> [EXERCICES À RÉALISER]
1. Restituez à l'identique le passage du texte sur la musique des camps allant de « Pianiste et chef » à « Printemps de Prague. ».
2. Prolongez le texte sur la musique des camps en reprenant juste après sa dernière phrase.

┌─ SEGMENT DU DOCUMENT

Association Yom Hashoah

La musique concentrationnaire

La musique composée dans les camps

La musique des camps définit la musique conçue en captivité ou dans des conditions de privation extrême des droits fondamentaux.

Elle rassemble la production musicale (lyrique, symphonique, musique de chambre, instrumentale, vocale et chorale) écrite entre 1933 et 1945 dans tous les camps (camps de transit, camps de travaux forcés, camps de concentration, camps d’extermination ou prisons militaires) situés en Europe, en Afrique, en Asie ou en Océanie.

Elle comprend toutes les musiques qui ont pu être retrouvées, que ce soit des travaux inachevés, des musiques écrites sous les ordres de commandants allemands ou des morceaux reconstitués après la guerre. Leurs auteurs sont de toute origine sans distinction nationale, sociale ou religieuse, qu’ils aient été discriminés, persécutés, emprisonnés, déportés et qu’ils aient été tués ou qu’ils aient survécu.

Pianiste et chef d’orchestre, Francesco Lotoro est né en 1964 à Barletta dans les Pouilles. Parmi ses réalisations, il a notamment fondé en 1995 l’Orchestra Musica Judaica. Et trente ans après l’occupation de la Tchécoslovaquie (1968 – 1998) il a enregistré les œuvres qui ont trait au Printemps de Prague.

Lorsqu’il découvre, il y a vingt ans, des œuvres de compositeurs juifs internés à Theresienstadt, le cours de sa carrière va radicalement changer. Bouleversé par cette musique il décide de la faire connaître. Il se lance alors dans un projet de recherche inédit : collecter et rassembler tous les morceaux écrits pendant la seconde guerre mondiale dans les camps et autres lieux de captivité. « Au début, je pensais trouver quelques chansons, peut-être un ou deux opéras », confie-t-il. « Je n’imaginais pas que la musique concentrationnaire recouvrait une réalité aussi vaste ». A ce jour, par des recherches minutieuses ponctuées de voyages et de rencontres, quelque 4’000 oeuvres ont été amassées et archivées par ses soins.

D’autres avant lui se sont attelés à rassembler la musique des camps. Francesco Lotoro s’est quant à lui fixé comme objectif la création d’une encyclopédie discographique de cet héritage. Il a enregistré 48 CD recouvrant des musiques de tous genres. Toutes les musiques écrites dans des camps y sont collectées de manière systématique ; que les compositeurs déportés aient été amateurs ou professionnels et sans critère quant à leur nationalité, leur religion ou la raison de leur emprisonnement.

Francesco Lotoro endosse avant tout le rôle d’un passeur. Un passeur de musique qui se fait mémoire vivante des trajectoires humaines de ces musiciens oubliés. Plus de 200 musiciens dont il connaît les biographies « par coeur ». « Permettre aux musiciens de continuer de travailler était aussi un moyen de mieux les contrôler » relève-t-il. Dans le camp d’Auschwitz il y a avait sept orchestres.

└─
┌─ EXTRAITS DU LISTING

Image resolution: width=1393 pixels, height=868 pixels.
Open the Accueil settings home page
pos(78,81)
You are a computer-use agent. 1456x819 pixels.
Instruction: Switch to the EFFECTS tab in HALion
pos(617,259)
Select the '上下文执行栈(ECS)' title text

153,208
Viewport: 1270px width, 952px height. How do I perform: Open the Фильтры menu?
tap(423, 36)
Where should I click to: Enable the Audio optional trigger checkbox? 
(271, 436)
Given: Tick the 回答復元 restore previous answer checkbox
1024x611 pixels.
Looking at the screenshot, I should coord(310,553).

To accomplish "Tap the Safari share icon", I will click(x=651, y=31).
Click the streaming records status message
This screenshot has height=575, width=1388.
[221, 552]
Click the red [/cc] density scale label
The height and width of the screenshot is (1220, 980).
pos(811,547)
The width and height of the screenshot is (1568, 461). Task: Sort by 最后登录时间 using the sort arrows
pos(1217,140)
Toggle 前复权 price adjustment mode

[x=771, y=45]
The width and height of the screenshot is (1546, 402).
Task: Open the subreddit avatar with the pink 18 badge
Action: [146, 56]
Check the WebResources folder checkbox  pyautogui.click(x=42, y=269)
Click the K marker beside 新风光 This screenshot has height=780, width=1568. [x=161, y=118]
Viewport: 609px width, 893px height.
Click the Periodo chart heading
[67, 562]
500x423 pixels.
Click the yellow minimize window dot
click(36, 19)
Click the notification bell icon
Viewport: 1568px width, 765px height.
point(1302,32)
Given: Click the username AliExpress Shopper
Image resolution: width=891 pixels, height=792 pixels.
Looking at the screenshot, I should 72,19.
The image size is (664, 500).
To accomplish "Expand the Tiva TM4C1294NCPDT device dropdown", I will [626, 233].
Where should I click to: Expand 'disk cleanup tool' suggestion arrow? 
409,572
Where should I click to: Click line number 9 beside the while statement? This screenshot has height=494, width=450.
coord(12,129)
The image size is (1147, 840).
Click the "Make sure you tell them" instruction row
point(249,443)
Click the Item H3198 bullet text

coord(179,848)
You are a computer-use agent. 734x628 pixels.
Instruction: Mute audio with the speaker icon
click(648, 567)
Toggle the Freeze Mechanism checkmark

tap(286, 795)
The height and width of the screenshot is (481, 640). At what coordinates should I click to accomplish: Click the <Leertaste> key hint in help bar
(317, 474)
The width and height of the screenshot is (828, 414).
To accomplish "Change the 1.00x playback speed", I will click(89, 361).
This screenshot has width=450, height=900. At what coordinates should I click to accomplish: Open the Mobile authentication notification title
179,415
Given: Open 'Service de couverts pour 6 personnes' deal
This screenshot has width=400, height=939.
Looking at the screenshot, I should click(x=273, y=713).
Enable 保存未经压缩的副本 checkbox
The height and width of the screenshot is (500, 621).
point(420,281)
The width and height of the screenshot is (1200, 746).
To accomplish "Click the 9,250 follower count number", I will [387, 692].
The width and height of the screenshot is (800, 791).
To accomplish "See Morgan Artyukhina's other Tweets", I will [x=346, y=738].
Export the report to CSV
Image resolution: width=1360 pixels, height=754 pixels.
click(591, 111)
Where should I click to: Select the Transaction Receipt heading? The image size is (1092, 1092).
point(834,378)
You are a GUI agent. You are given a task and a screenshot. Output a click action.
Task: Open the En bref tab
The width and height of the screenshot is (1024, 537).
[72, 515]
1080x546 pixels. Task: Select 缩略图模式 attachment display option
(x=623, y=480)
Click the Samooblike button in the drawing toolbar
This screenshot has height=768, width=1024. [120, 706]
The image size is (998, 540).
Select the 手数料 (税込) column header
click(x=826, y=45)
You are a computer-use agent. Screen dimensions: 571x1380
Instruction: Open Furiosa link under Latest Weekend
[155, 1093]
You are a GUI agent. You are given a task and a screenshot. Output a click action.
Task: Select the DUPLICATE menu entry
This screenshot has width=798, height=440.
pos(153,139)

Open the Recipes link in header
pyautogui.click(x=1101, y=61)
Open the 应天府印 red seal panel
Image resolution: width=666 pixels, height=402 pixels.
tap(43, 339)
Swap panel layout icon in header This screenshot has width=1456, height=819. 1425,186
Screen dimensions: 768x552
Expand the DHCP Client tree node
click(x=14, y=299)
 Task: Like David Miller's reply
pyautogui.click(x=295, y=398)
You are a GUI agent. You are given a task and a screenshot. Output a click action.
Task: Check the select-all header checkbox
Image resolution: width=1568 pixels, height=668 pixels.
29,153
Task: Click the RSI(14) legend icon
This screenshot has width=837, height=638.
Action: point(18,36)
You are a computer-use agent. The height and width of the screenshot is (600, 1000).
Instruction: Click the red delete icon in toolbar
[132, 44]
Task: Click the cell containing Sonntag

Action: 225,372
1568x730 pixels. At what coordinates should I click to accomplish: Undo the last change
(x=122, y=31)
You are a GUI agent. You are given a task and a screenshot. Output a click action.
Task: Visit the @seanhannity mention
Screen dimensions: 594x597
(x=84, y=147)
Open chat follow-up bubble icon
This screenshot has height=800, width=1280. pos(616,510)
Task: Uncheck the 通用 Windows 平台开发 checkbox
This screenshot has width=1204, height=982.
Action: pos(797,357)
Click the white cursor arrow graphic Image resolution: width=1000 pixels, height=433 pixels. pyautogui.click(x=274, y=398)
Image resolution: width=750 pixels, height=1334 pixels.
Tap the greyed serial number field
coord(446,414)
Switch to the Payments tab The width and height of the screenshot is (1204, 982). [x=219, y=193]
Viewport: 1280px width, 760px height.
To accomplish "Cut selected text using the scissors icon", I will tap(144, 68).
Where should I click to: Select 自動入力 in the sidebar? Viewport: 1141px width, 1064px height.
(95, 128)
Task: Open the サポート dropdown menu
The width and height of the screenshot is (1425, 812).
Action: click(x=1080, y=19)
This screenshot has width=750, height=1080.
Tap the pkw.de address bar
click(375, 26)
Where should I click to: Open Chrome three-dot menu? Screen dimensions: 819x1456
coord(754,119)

└─

> [RÉPONSES PAR EXERCICE]
1.
Pianiste et chef d’orchestre, Francesco Lotoro est né en 1964 à Barletta dans les Pouilles. Parmi ses réalisations, il a notamment fondé en 1995 l’Orchestra Musica Judaica. Et trente ans après l’occupation de la Tchécoslovaquie (1968 – 1998) il a enregistré les œuvres qui ont trait au Printemps de Prague.

2.
Nombre de musiciens ont été internés dans le camp de Theresienstadt. « Les Juifs pouvaient y organiser des concerts ou des représentations théâtrales. Un sursis qui ne durait jamais très longtemps. De nombreux compositeurs d’envergure, notamment les Tchèques Gideon Klein, Pavel Haas et Viktor Ullmann, y ont écrit quelques-uns de leurs chefs-d’œuvre avant d’être déportés à Auschwitz » (Tribune de Genève, 31.1.2008).

Certaines œuvres sont à comprendre à la lumière des conditions extrêmes dans lesquelles elles ont été créées. « Plusieurs d’entre elles », remarque Francesco Lotoro, « frappent par leur difficulté technique ». Les musiciens internés dans ce camp de concentration de Tchécoslovaquie n’avaient droit qu’à une demi-heure de piano par jour. Les compositeurs allaient alors à l’essentiel pendant ce court laps de temps : les partitions étaient donc souvent conçues dans leur tête, loin de l’instrument.

Certaines partitions n’ont survécu que par miracle. « Celles de Rudolf Karel nous sont parvenues couchées sur du papier hygiénique » raconte Francesco Lotoro. D’autres musiques n’ont pas de partition écrite. Elles n’ont survécu que dans la mémoire de rescapés (musiciens, acteurs, chanteurs) qui les connaissaient encore par coeur. Francesco Lotoro va à la rencontre de ces survivants. Il s’agit pour lui de retranscrire au plus vite ces mélodies, faute de quoi elles seront définitivement perdues.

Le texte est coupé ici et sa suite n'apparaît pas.